• Passage provided:
━━━━━━━━━━━━━━━━
Friday, August 27, 2010

Mental health system in New Orleans post-Katrina still healing

From WWL-TV:

NEW ORLEANS -- The mental health delivery system was severely wounded after Hurricane Katrina, and the people on the front lines say there are still big problems five years later.

The picture the experts paint of mental health needs in the region since Hurricane Katrina is of one that needs acute treatment.

"If basic needs aren't met -- food, clothing and housing -- then those are the things that we all as humans, need first," said Rebecca Thees of the Volunteers of America Disaster Related Services.

The VOA learned that rebuilding a safe and secure home after the storm was directly related to mental health recovery. And since the storm, they have seen a surge in the homeless on the Northshore, a group they call the hidden homeless.

People on the front lines of treatment say still, there aren't enough in-patient beds.

"There were over 380 mental health folks that went through the emergency room at University (Hospital) last month. I mean, that's just outrageous. We're not doing a good job at being our brother's keeper," said Licensed Clinical Social Worker Cecile Tebo who is the Commander of the NOPD Crisis Unit.

"I think all the service providers are overwhelmed at this point in time with the amount of individuals that are coming in seeking services," said Victor Sims, a licensed clinical social worker at the West Jefferson Behavioral Medicine Center.

But there is something that still remains a huge problem, and that is that people who have a mental illness, meaning their brains are sick and the chemicals in the brain aren't working right, end up not going to a hospital but rather going to a jail.
━━━━━━━━━━━━━━━━
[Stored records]
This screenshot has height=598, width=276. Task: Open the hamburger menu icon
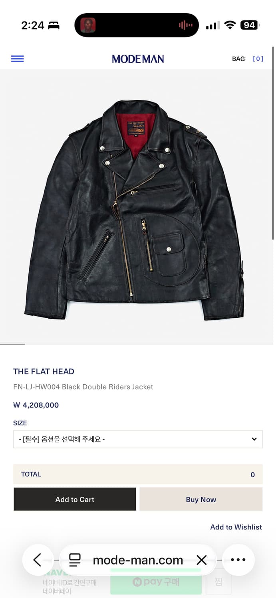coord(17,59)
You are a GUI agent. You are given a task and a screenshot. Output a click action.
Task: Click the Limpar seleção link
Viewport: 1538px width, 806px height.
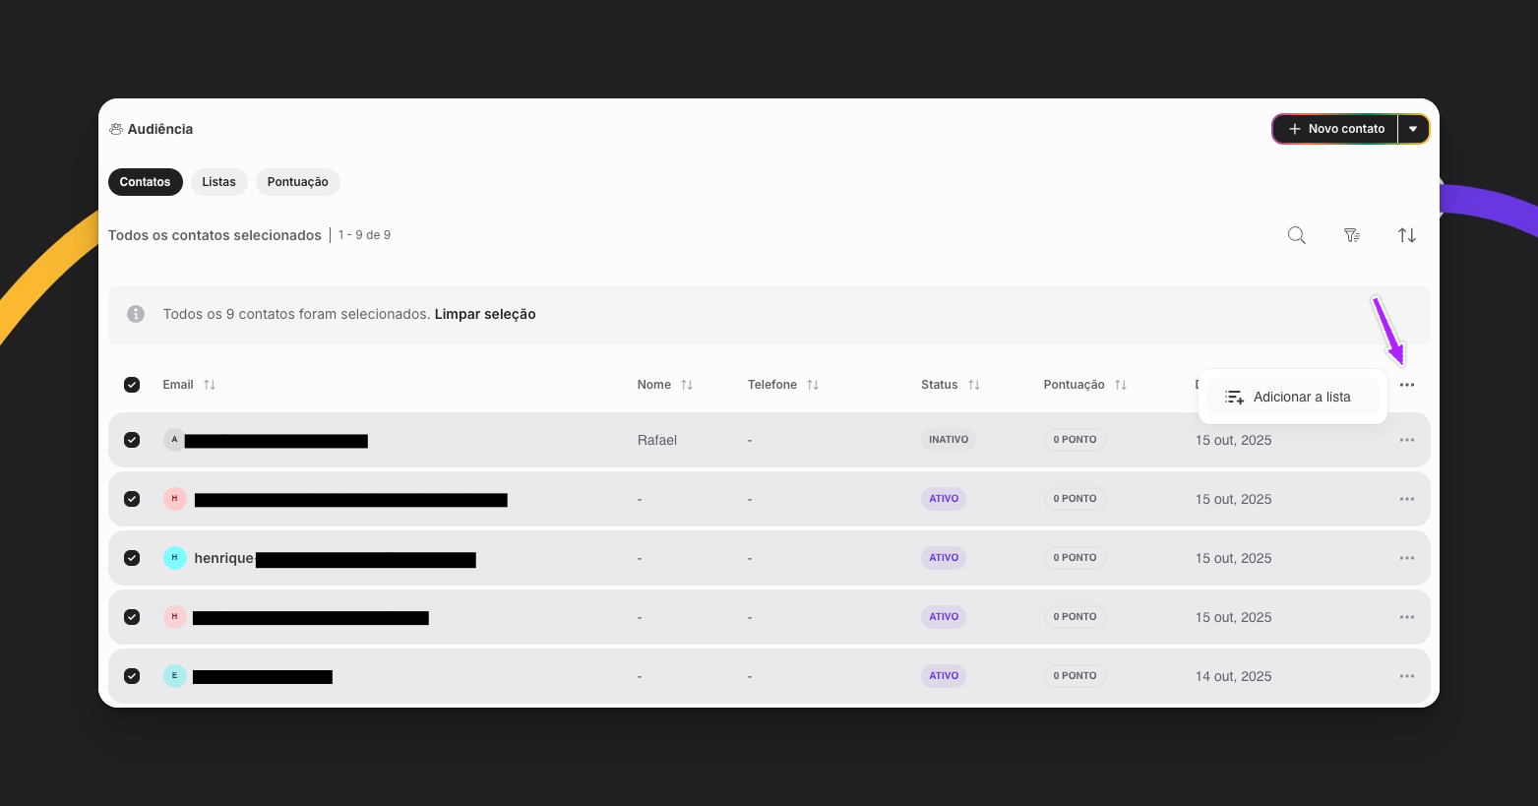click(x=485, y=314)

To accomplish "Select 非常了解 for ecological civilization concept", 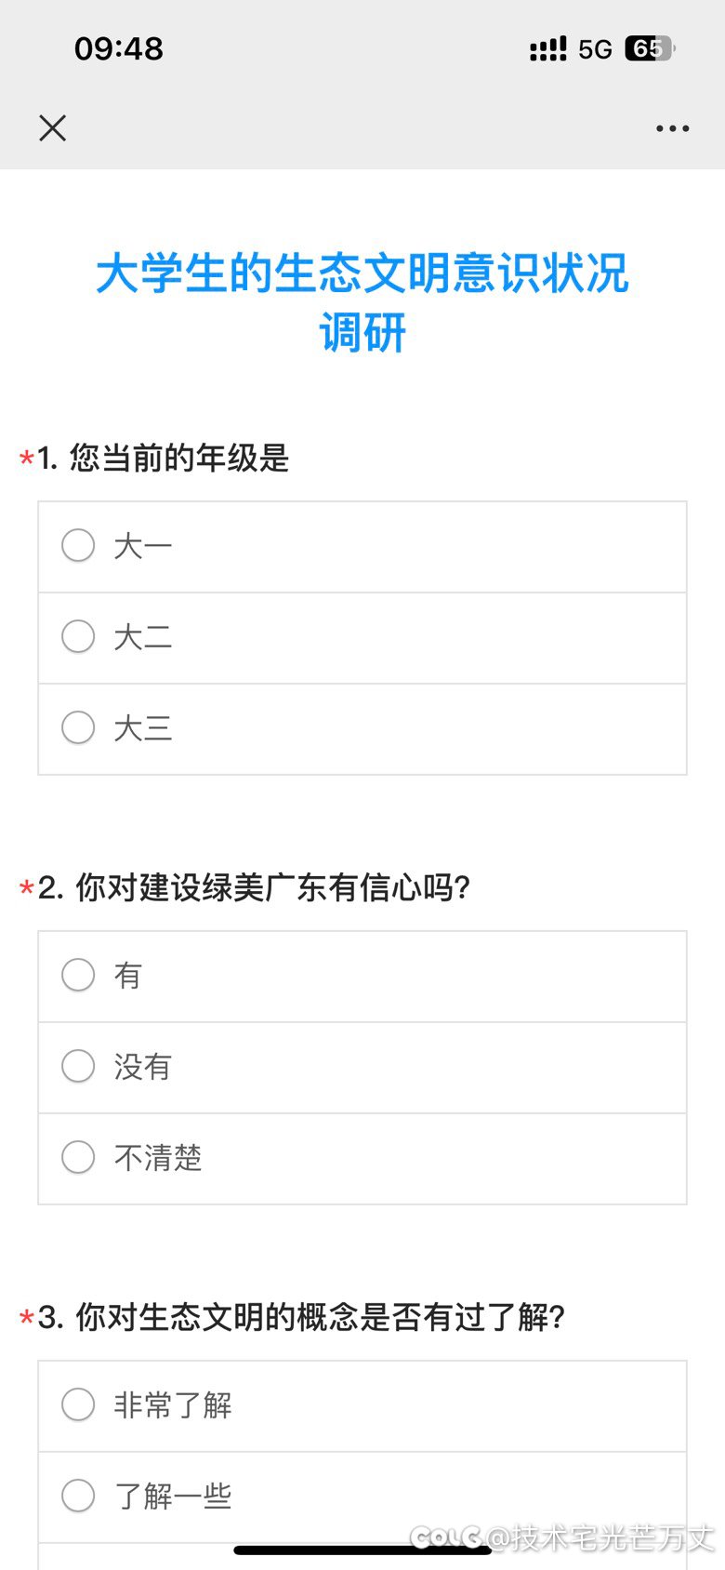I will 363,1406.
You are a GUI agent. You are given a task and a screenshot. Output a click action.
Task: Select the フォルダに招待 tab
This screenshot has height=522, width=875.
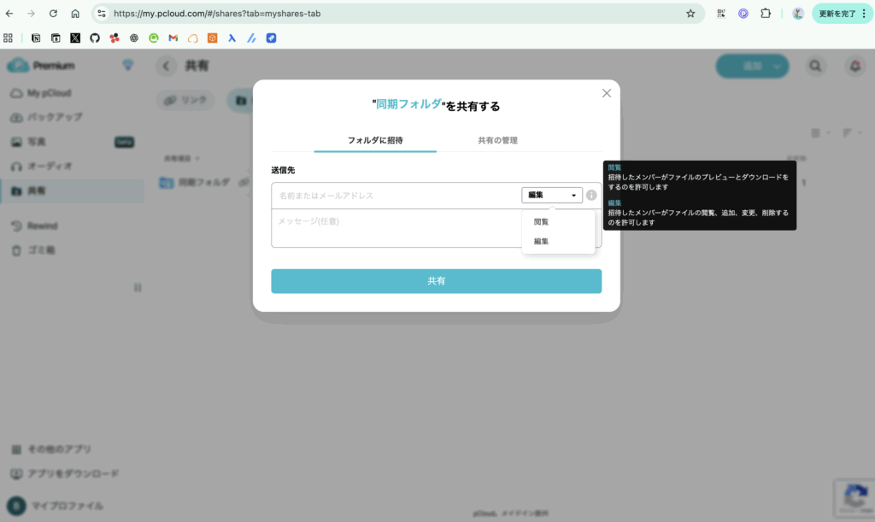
━━━━━━━━━━━━━━━━
• Work order: Reproduce the portion of the article on New Orleans mental health care after Katrina starting at "Friday, August 27, 2010" and ending at "five years later.".

• Solution to this exercise:
Friday, August 27, 2010

Mental health system in New Orleans post-Katrina still healing

From WWL-TV:

NEW ORLEANS -- The mental health delivery system was severely wounded after Hurricane Katrina, and the people on the front lines say there are still big problems five years later.